A brief post because this long weekend is the last push for the expansion of The Cost of Silver. I have the Battle of Newburn to write, the arrival of the Undertakers at the fen, and the death under witchfinder questioning of the only really sympathetic character in the book.
Why yes, I do expect this all to be a bit emotionally draining.
As a relief to that, some non-writing news. For Christmas, Mark got me via Groupon two sessions of a glass sampler class at DeBrady Studios. It was popular--I got into the classes this month, Wednesday evenings.
You can see the work layout above. The first half of each session was lecture with samples. Mr. Brady is an enthusiast: his most used phrase was "Wait, I'll show you one." And that in addition to the many samples of different glass crafts he already had out on the table. Then the class divided into two groups to try one of the aspects of glass craft, afterwards swapping table-ends to try the other setup.
I think only one person cut themselves each night. Not sure whether it was the same person.
First night was practice cutting glass with a modern wheel cutter, then swap around to cut a stencil out of 'ceramic paper', a quick and easy way to make a form for slumpwork. A sheet of glass is laid over the thick stencil, and heated in the kiln until it softens and melts into the spaces cut from the stencil. This is called 'embossed glass', and the technique may have been developed by DeBrady Glass.
You can see my piece here (that's a post-it note underneath):
The second night was lampwork beads, and I made about 5 small ones, though I fear that I heated the metal rod too much and burnt the kilnwash off it (which is what I did the last time I tried lampwork), which will make the beads break rather than be pulled nicely off.
As was mentioned in class, lampwork is quick to do but slow to do well.
The other end of the table was fusing, another in-kiln craft like embossing or slumpwork. Take a square of clear glass as base, and cut and shape coloured glass and frit (powdered glass) to make a design on it. One square to be heated until the coloured glass adheres, making a raised design, the smaller square to be heated until the coloured glass fuses into the the clear glass, making a smooth inset design.

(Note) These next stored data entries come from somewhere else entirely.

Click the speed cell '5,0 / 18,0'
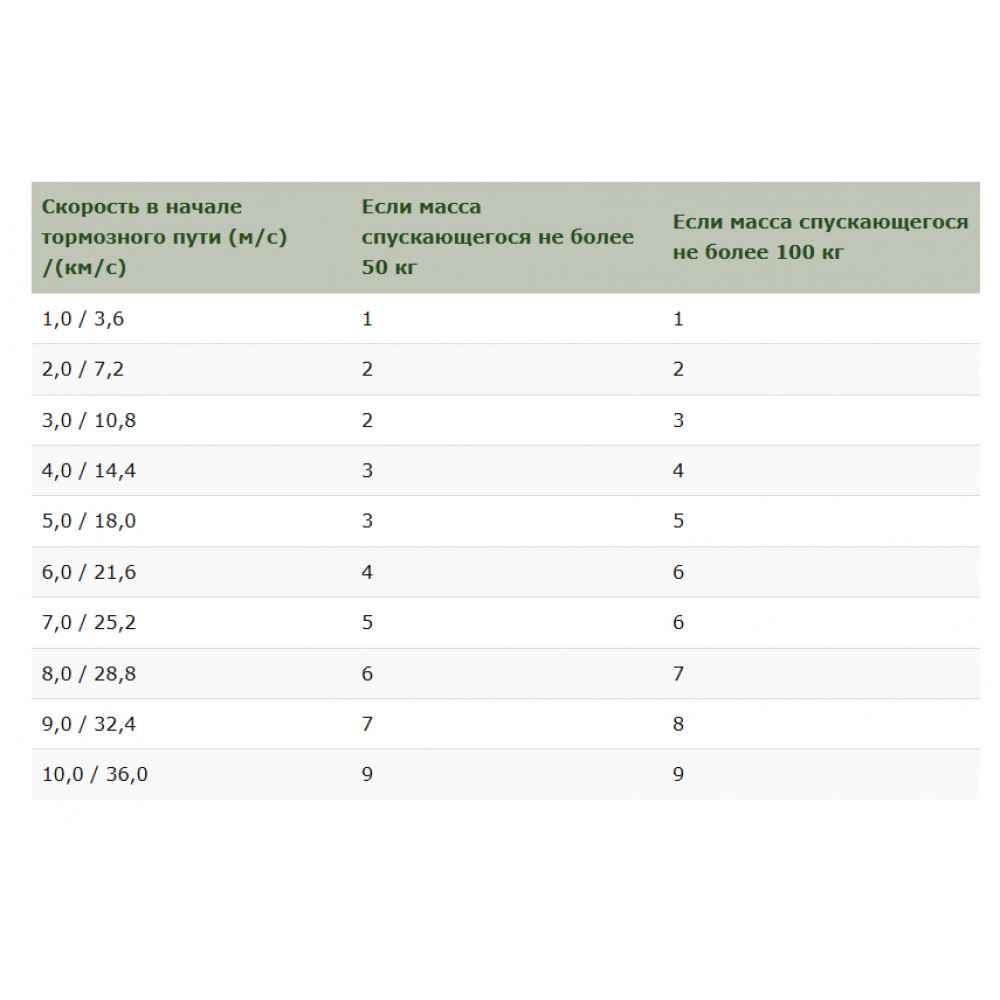This screenshot has height=1000, width=1000. point(89,521)
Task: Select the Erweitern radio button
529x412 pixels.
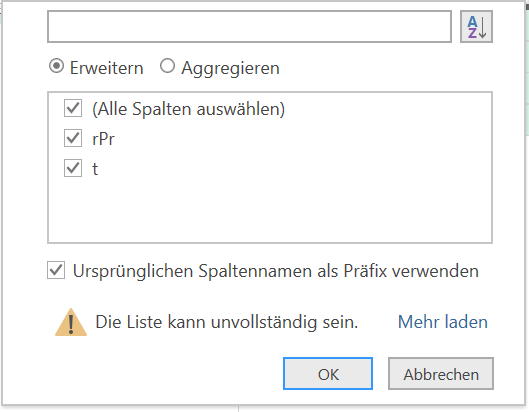Action: point(56,66)
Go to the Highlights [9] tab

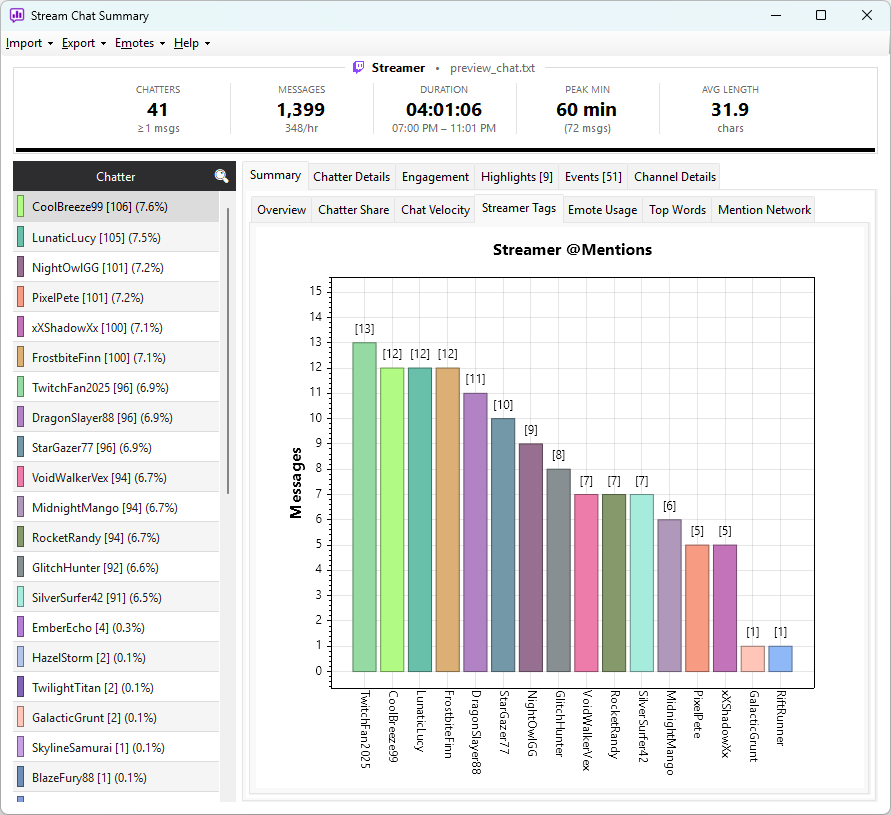[517, 177]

The challenging thing about kiln work is the same as with pottery. You don't know what worked or what exploded or turned into something else entirely until the kiln has cooled and you open it up the next day. That rather attracts me--it's like baking. The question is more whether I can find anything I want to make with it.
I do want (post-novel) to go further with stained glass, the leaded kind, not the copper-foil kind which leaves me rather cold, especially when applied to building dustcatchers like model planes and houses. (I know many people find these awesome and impressive, I'm just not one of them.)
Then there's enamelling glassware, like those gorgeous Middle Eastern and Venetian drinking vessels. I've made some using low-fire enamels, but the real thing would be cooler.
I may have to write something with glass as a plot element, to justify this as research.